(Dataset entries)
========
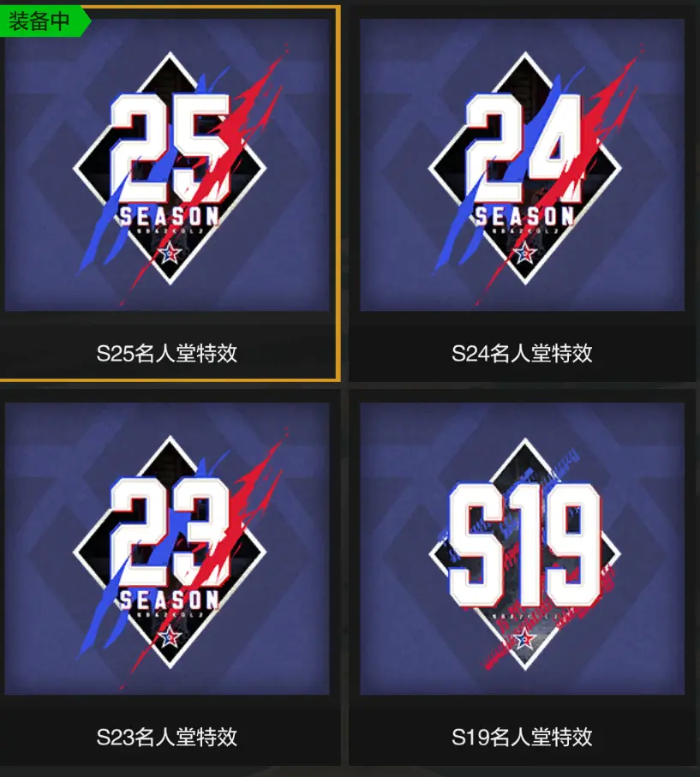Click the large white S19 lettering
700x777 pixels.
coord(524,545)
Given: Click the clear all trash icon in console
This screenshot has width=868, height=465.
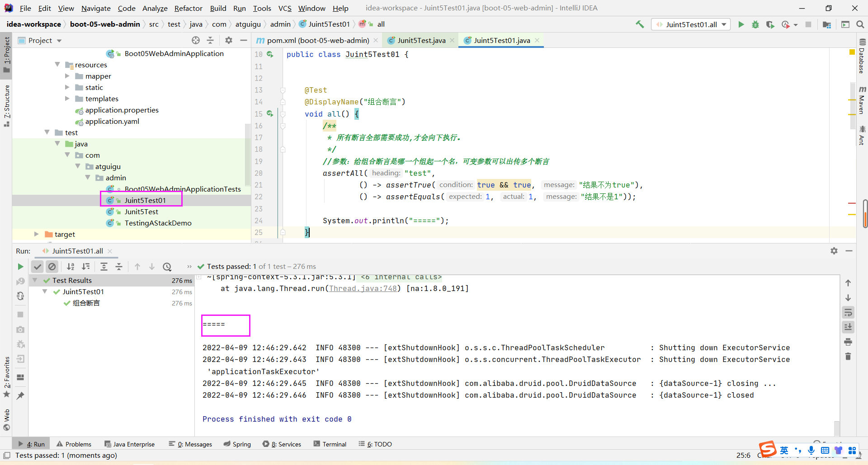Looking at the screenshot, I should click(848, 357).
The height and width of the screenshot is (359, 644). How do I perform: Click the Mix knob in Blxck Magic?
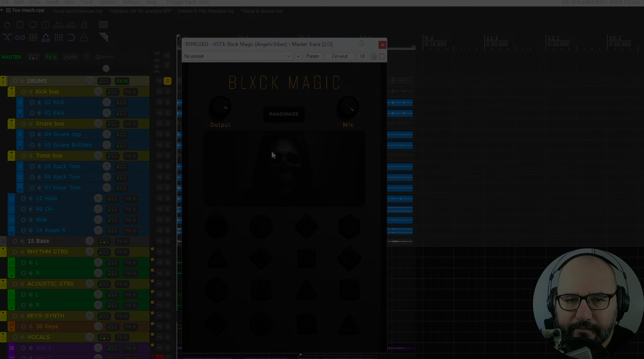(348, 108)
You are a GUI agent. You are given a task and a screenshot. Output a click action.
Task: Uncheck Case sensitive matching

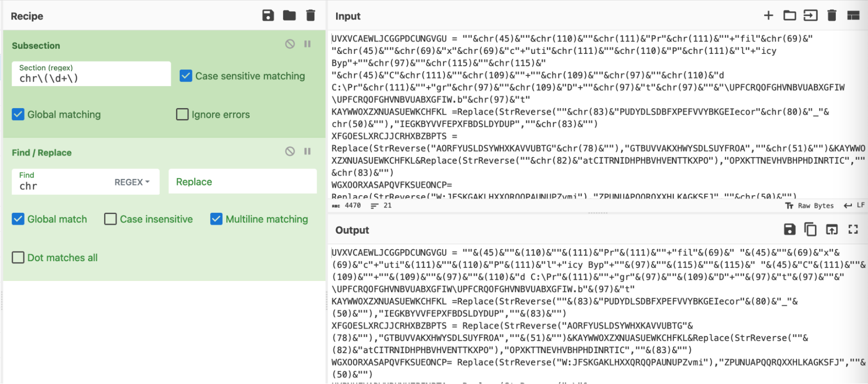pos(186,76)
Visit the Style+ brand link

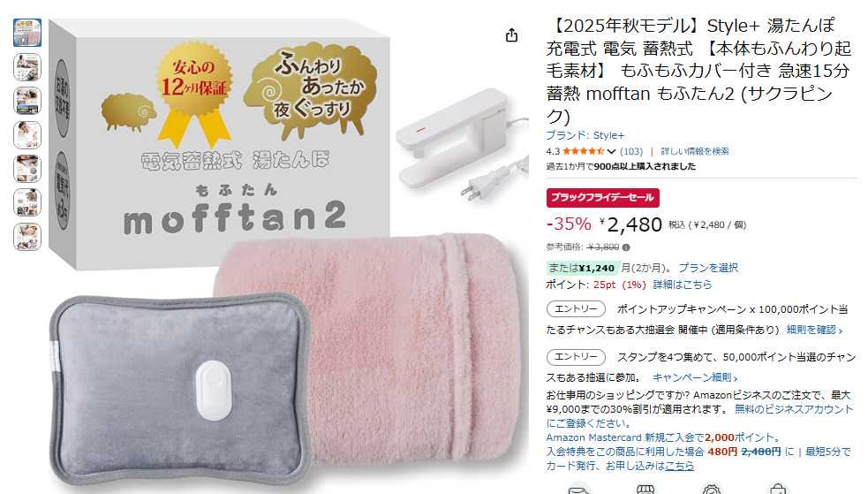tap(585, 135)
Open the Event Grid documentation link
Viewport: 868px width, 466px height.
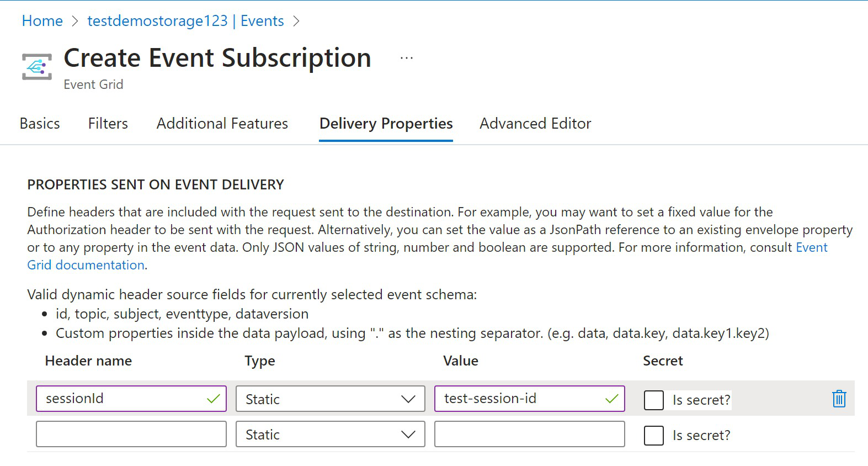(86, 265)
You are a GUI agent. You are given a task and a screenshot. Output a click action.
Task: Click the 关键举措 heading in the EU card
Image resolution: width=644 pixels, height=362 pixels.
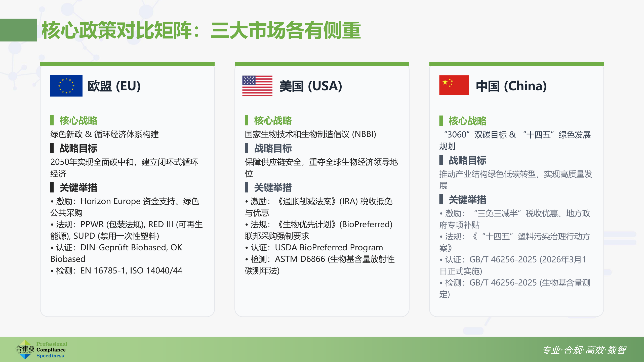point(78,188)
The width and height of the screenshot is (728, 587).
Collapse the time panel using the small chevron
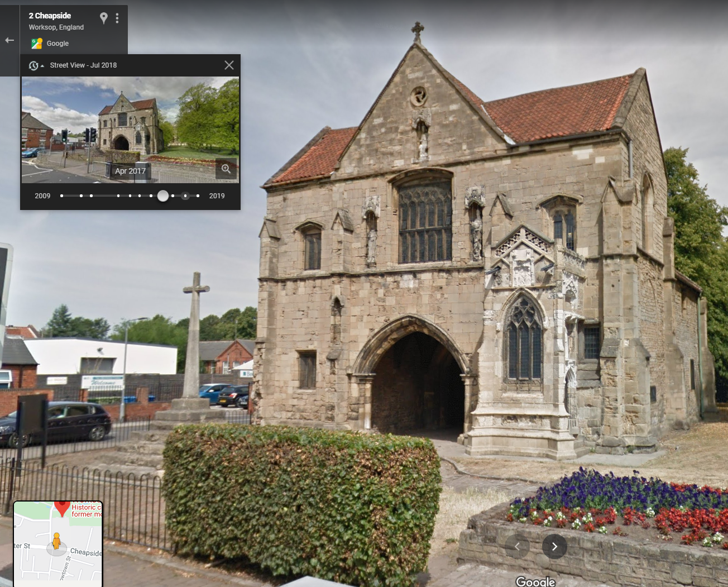(42, 65)
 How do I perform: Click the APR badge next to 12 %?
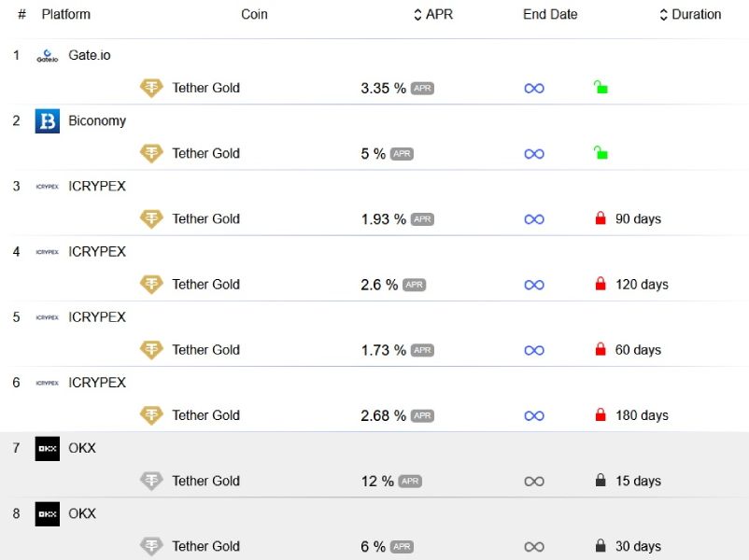(410, 482)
========
Please set down, exactly and with nothing added, the lines from the line with "The width and" to the end of the entries above, omitting pictures.

The width and height of the screenshot is (728, 587).
Collapse the time panel using the small chevron
(42, 65)
 How do I perform: Click the APR badge next to 12 %?
(410, 482)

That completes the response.